Re: Speculative tokenization and foreign content from Sam Ruby on 2008-12-10 (public-html@w3.org from December 2008)

From: Sam Ruby <rubys@us.ibm.com>
Date: Wed, 10 Dec 2008 18:13:40 -0500
To: Henri Sivonen <hsivonen@iki.fi>
Cc: HTML WG <public-html@w3.org>
Message-ID: <OF32845C46.C248B376-ON8525751B.007EAA37-8525751B.007F981A@us.ibm.com>

Henri Sivonen wrote on 12/10/2008 02:40:48 PM:
>
> When the HTML parser blocks on a script, new and upcoming browsers
> speculatively scan the stream forward for other script (or potentially
> image and style) src URLs to load.
>
> Going forward, we'd like to do the speculation using the real HTML5
> tokenizer in Gecko and keep the tokens. That is, the speculatively
> created tokens would only be thrown away if a script does a
> document.write() that a) leaves the tokenizer in a state that
> indicates that document.write didn't finish at a token boundary or b)
> document.write() returns before its argument has been fully tokenized.
> (The current speculative parsing thread on Gecko trunk wastes the
> tokens it creates.)

Work to complete
Please answer these questions about the mailing list message above:
1. To whom is the message addressed in its "To" line?
2. When the HTML parser blocks on a script, what do new and upcoming browsers scan the stream forward for?
3. What does the current speculative parsing thread on Gecko trunk do with the tokens it creates?

Material shown

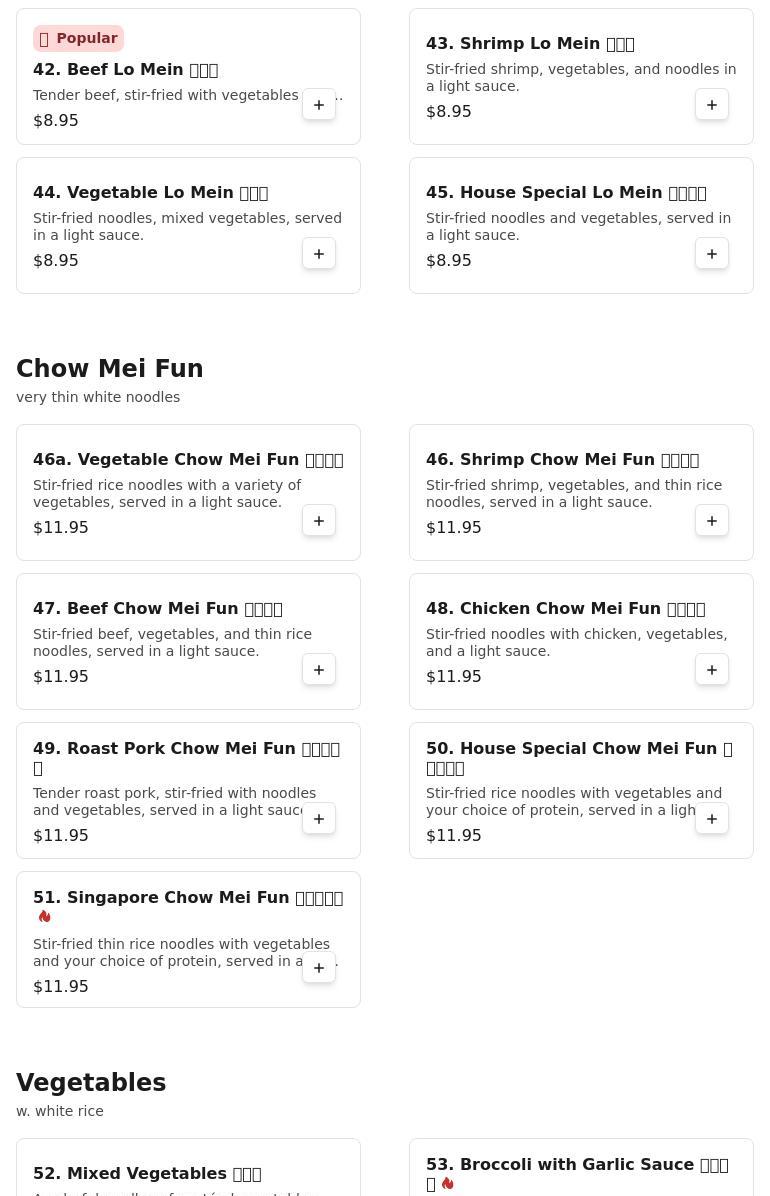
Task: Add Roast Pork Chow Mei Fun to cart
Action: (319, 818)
...
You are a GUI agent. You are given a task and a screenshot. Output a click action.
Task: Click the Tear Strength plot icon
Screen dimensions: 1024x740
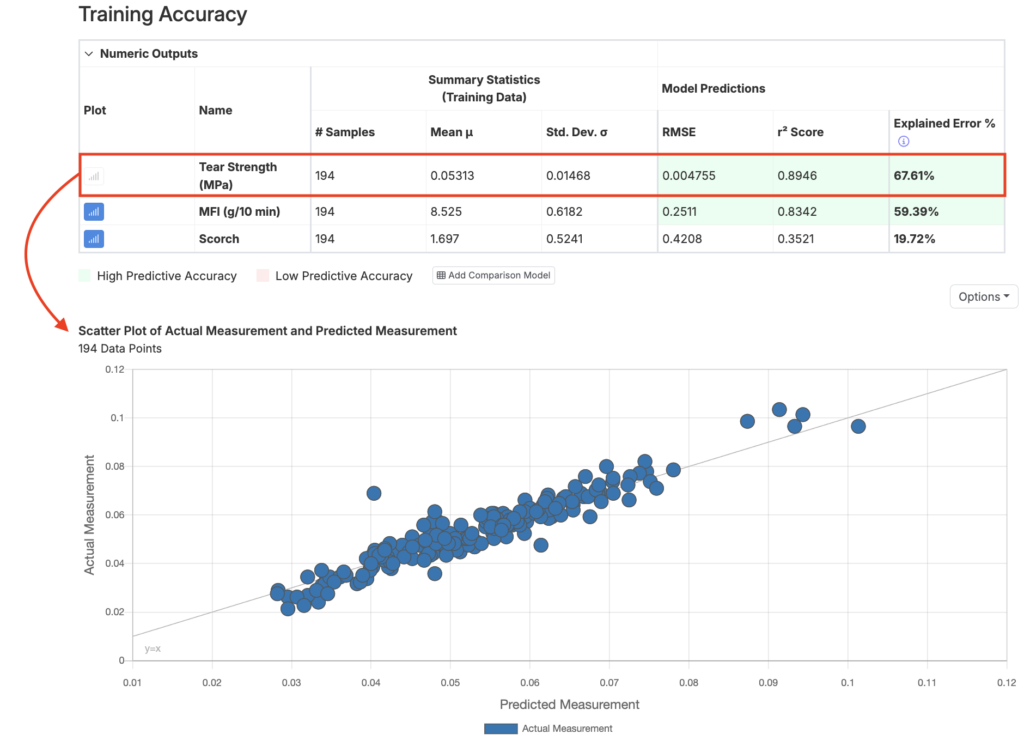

Task solution
1. Henri Sivonen
2. Other script (or potentially image and style) src URLs to load
3. It wastes them.